#### Text shown
☆ ☆ ☆ ☆ ☆ ☆ ☆
Wi-Fi is now present everywhere and people have become comfortable using it for just about any application. For example, many system designers are choosing to move their industrial applications from wired Ethernet to wireless utilizing Wi-Fi. The advantages of moving to a wireless design are numerous. Wireless allows for client devices to be located in difficult to reach areas, and it saves on installation and wiring costs in remote locations. The benefit of not having to re-wire your plant infrastructure when relocating machines on the plant floor is yet another advantage. Finally, it is easy to expand as additional devices are required. There are many different Wi-Fi technologies that can be used in industrial applications. Whether it is an existing application or a new design, an engineer must look at the application requirements to make informed decisions regarding which technology to use. When deciding to move from a wired to a wireless infrastructure, we have selected four major tips (access more tips at the end of the article) this month that will help ensure a successful wireless network design.

Tip 1: Know your application’s throughput requirements

Knowing the data rate that an application’s client devices will send and receive at is critical for planning the network. This information will be used to determine things like which Wi-Fi technology to use, and how many access points will be required to provide the desired throughput. In a Wi-Fi system, the actual throughput that is available to your application is generally about 50 to 60 percent of the overall bandwidth of the Wi-Fi technology selected. This is due to control and management overhead in Wi-Fi systems. If your application needs more than what is available, then the application will not work.
☆ ☆ ☆ ☆ ☆ ☆ ☆
#### Record list
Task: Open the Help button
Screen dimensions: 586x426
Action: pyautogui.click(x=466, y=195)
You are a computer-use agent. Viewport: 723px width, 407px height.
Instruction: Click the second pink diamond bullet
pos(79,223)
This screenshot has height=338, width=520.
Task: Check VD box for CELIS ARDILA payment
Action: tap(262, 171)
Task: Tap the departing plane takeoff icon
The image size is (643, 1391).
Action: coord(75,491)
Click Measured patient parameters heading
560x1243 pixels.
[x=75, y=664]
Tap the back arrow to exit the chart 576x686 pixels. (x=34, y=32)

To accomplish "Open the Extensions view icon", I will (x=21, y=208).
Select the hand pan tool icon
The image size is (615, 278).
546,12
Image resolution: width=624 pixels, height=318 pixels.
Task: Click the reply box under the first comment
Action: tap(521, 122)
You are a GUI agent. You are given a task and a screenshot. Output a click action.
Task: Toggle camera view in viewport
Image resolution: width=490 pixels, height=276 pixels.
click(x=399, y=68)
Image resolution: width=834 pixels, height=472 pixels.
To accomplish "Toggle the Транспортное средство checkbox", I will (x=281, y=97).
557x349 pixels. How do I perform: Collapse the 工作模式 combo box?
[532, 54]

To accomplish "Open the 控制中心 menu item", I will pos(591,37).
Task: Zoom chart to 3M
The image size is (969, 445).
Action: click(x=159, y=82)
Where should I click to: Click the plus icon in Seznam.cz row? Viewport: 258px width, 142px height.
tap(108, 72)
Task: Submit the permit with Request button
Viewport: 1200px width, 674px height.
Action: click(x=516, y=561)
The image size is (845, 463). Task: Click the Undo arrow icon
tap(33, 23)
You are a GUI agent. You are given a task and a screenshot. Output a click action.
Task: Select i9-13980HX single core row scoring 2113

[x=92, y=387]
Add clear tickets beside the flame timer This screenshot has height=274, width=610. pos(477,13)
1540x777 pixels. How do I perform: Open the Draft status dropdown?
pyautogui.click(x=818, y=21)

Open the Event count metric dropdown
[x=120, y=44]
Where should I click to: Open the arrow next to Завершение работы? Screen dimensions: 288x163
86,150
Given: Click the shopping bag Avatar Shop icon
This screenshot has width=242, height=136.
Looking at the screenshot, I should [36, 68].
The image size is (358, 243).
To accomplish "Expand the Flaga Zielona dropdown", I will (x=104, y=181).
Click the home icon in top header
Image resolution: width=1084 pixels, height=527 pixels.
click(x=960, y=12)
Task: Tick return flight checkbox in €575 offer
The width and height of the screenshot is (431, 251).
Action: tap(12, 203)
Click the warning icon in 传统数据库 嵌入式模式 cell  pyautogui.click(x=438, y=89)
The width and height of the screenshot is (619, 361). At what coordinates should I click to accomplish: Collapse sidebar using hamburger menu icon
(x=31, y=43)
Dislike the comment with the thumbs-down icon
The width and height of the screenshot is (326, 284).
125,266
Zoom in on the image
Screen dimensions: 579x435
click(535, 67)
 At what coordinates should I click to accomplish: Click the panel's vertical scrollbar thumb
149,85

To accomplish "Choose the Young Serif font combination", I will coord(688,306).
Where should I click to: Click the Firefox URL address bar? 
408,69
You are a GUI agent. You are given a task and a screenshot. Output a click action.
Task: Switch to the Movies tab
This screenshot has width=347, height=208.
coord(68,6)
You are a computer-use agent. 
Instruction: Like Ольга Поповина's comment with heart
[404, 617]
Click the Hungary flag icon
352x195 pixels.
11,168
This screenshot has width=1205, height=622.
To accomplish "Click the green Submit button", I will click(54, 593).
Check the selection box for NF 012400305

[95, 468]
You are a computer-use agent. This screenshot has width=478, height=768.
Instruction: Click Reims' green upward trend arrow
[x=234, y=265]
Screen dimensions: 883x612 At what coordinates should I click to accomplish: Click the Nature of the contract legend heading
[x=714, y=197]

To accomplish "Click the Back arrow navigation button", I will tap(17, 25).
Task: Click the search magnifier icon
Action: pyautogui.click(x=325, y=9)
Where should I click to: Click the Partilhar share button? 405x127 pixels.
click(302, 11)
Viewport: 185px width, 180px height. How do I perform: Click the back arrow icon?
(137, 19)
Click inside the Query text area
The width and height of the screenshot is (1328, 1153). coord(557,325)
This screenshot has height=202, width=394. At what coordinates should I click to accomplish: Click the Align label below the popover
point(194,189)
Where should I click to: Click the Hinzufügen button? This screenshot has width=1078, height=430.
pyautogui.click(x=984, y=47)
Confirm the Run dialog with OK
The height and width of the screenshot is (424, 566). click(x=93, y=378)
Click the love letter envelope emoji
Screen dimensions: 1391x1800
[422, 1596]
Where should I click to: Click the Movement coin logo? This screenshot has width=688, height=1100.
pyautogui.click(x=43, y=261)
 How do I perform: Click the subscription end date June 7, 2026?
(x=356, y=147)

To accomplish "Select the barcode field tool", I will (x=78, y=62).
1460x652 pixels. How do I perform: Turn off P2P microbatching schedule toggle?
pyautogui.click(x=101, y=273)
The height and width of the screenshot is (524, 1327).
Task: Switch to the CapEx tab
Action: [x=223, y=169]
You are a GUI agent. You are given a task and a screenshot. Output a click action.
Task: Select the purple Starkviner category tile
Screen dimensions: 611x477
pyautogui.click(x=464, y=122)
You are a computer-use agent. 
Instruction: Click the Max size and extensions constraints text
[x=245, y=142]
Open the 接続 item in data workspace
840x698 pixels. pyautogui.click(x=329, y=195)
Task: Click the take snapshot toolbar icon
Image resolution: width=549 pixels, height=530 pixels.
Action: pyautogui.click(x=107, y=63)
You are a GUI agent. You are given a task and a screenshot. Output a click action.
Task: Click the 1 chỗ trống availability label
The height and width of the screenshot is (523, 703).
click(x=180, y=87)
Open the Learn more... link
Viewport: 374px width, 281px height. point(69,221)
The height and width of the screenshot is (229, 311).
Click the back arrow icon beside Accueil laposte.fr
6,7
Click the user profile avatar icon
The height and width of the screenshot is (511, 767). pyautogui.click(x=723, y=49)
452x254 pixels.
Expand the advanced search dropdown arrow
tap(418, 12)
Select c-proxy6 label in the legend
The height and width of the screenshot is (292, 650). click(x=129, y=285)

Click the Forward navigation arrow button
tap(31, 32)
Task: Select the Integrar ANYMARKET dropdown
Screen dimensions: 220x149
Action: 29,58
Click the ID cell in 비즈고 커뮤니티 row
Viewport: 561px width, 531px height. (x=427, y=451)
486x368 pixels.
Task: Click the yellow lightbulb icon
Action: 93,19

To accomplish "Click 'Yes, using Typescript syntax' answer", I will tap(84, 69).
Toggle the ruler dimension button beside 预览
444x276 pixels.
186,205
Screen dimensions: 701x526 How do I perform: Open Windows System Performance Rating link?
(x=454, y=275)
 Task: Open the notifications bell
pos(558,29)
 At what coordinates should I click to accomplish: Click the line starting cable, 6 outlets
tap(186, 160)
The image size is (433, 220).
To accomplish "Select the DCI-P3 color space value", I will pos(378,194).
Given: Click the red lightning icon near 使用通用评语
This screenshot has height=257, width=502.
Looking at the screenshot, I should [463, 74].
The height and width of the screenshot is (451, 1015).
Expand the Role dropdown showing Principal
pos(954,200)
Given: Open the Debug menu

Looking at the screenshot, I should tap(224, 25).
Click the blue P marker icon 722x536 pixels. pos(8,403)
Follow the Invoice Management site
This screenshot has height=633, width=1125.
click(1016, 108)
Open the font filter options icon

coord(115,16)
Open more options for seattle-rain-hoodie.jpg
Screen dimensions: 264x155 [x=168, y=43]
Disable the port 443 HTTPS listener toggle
☆ ☆ ☆ ☆ ☆ ☆ ☆
#### Written exercise
Rewrite the passage of the Wi-Fi article starting at "Tip 1: Know" and ending at "will not work.", putting "wireless routers" in place of "access points". The listing plays no part in this.

#### The output
Tip 1: Know your application’s throughput requirements

Knowing the data rate that an application’s client devices will send and receive at is critical for planning the network. This information will be used to determine things like which Wi-Fi technology to use, and how many wireless routers will be required to provide the desired throughput. In a Wi-Fi system, the actual throughput that is available to your application is generally about 50 to 60 percent of the overall bandwidth of the Wi-Fi technology selected. This is due to control and management overhead in Wi-Fi systems. If your application needs more than what is available, then the application will not work.